Abstract

Atomically thin oxide semiconductors are significantly expected for next-generation cost-effective, energy-efficient electronics. A high-performance p-channel oxide thin-film transistor (TFT) was developed using an atomically thin p-type tin monoxide, SnO channel with a thickness of ∼1 nm, which was grown by a vacuum-free, solvent-free, metal-liquid printing process at low temperatures, as low as 250 °C in an ambient atmosphere. By performing oxygen-vacancy defect termination for the bulk-channel and back-channel surface of the ultrathin SnO channel, the presented p-channel SnO TFT exhibited good device performances with a reasonable TFT mobility of ∼0.47 cm² V^-1 s^-1, a high on/off current ratio of ∼10⁶, low off current of <10^-12 A, and a subthreshold swing of ∼2.5 V decade^-1, which was improved compared with the conventional p-channel SnO TFTs.
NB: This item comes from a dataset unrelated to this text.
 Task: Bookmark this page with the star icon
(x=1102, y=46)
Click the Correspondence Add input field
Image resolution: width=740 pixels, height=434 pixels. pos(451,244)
We also fabricated metal-liquid printing-based n-channel oxide TFTs such as n-channel SnO₂ and In₂O₃-TFTs and developed ultrathin-channel oxide-TFT-based low-power complementary inverter circuits with the developed p-channel SnO TFTs. The full swing of voltage-transfer characteristics with a voltage gain of ∼10 and a power dissipation of <4 nW for p-SnO/n-SnO₂ and ∼120 and <2 nW for p-SnO/n-In₂O₃-CMOS inverters were successfully demonstrated.